History of Braces

  1. Ancient Times
  2. French Orthodontics
  3. American Orthodontics
  4. The 1970s and beyond


While we believe that many (if not all) dental problems can be solved by regular brushing, there are other wonders of orthodontics that can salvage your pearly whites.

Braces can make us feel pretty nostalgic. Many have endured these contraptions in their youth. Almost everyone has a braces-related horror story. However, despite all the hassle and pain, many have benefited from this invention.

Though braces became an actual “trend” only in the 90s and 2000s, historians have actually proven that a version of braces has been around in ancient Egypt!

Join us in exploring the different versions of braces as humanity has seen and experienced them.


woman with braces smiling


Ancient Times

EGYPT - Mummies have shown that thousands of years ago, humans have already hoped to correct crooked teeth. The braces found then were made of metal brackets formed from animal skin. Surprisingly enough, these primitive brackets were arranged pretty much the same way any modern dentist would. These braces show just how innovative our species can be. 

GREECE - Even great philosophers like Aristotle and Hippocrates have theorized ideas for fixing teeth. However, it wasn’t until Aulus Cornelius Celsus documented his efforts to straighten teeth that we learned one crucial tip: Pushing teeth with your fingers as they were emerging will push them into the correct position.

French Orthodontics

After a long gap in orthodontic discoveries due to the Dark Ages, French dentist Pierre Fauchard formulated more ways to straighten teeth. He invented the “bandeau,” a horseshoe-shaped metal strip that expands the dental arch and corrects crooked teeth. This first modern version of braces was expensive and uncomfortable, yet it paved the way for orthodontics.

Pierre Bourdet improved upon Fauchard’s invention. We also have him to thank for one of the present-day orthodontics’ most brilliant ideas. He was the dentist who discovered that the wisdom teeth were responsible for overcrowding and crookedness and must be removed.

American Orthodontics

By the 19th century, dentistry has reached the shores of the United States. American dentists have improved French designs and learned to prioritize the patient’s experience with the braces. 

Edward Maynard introduced elastics to fix jaw alignment. S.C. Barnum created the dental dam that allows braces to be fitted without damaging the gums. Henry A. Baker used wire and elastic bands to keep overcrowded teeth apart instead of pulling them out.

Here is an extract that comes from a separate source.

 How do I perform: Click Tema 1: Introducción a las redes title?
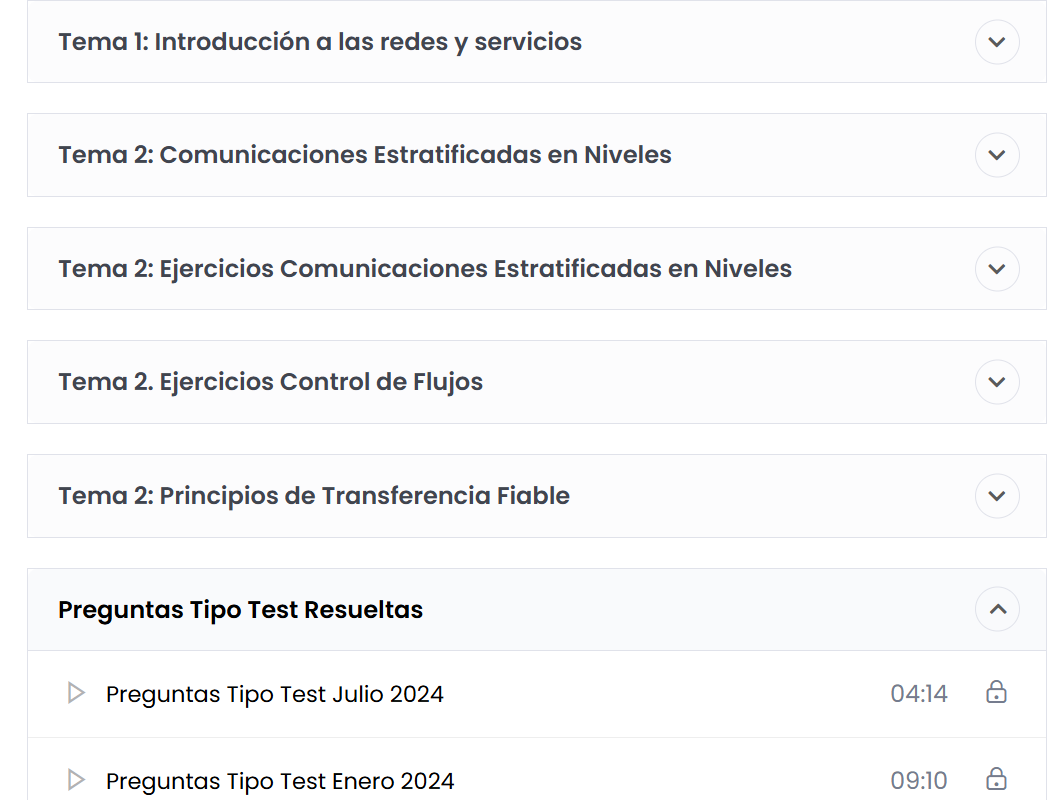(x=320, y=42)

Baker also improved upon many of the previous techniques invented by his colleagues.


dentist checking on a man's teeth


The 1970s and beyond

Stainless steel was the ultimate game-changer for braces. Before the 1970’s, braces had to be made from gold and silver. Now, braces became more accessible to the masses. 

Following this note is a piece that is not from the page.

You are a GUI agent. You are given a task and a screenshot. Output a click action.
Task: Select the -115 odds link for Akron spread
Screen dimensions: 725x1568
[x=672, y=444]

 It was in the ‘70s that getting braces became less damaging and less painful. The effectiveness of braces improved and the time required to wear them shortened.

Since then, braces as we know them have been created. Advances in dental imaging have greatly modernized the production and installation of braces. Orthodontic technology has created many breakthroughs and techniques.

In 1997, one of the biggest improvements in braces was invented: the Invisalign. 3D imaging software mapped out the mouth to create custom aligners. This idea came from two Stanford graduates: Zia Chisthi and Kelsey Wirth. By 2000, Invisalign was officially introduced to the public. This truly modern innovation became the standard for many who seek to correct their pearly whites.

Thanks to many brilliant minds, we can fix our dental issues and flash our dazzling smiles for selfies. It has taken centuries to achieve perfection in creating braces. However, who’s to say that another innovation isn’t waiting to be discovered right around the corner?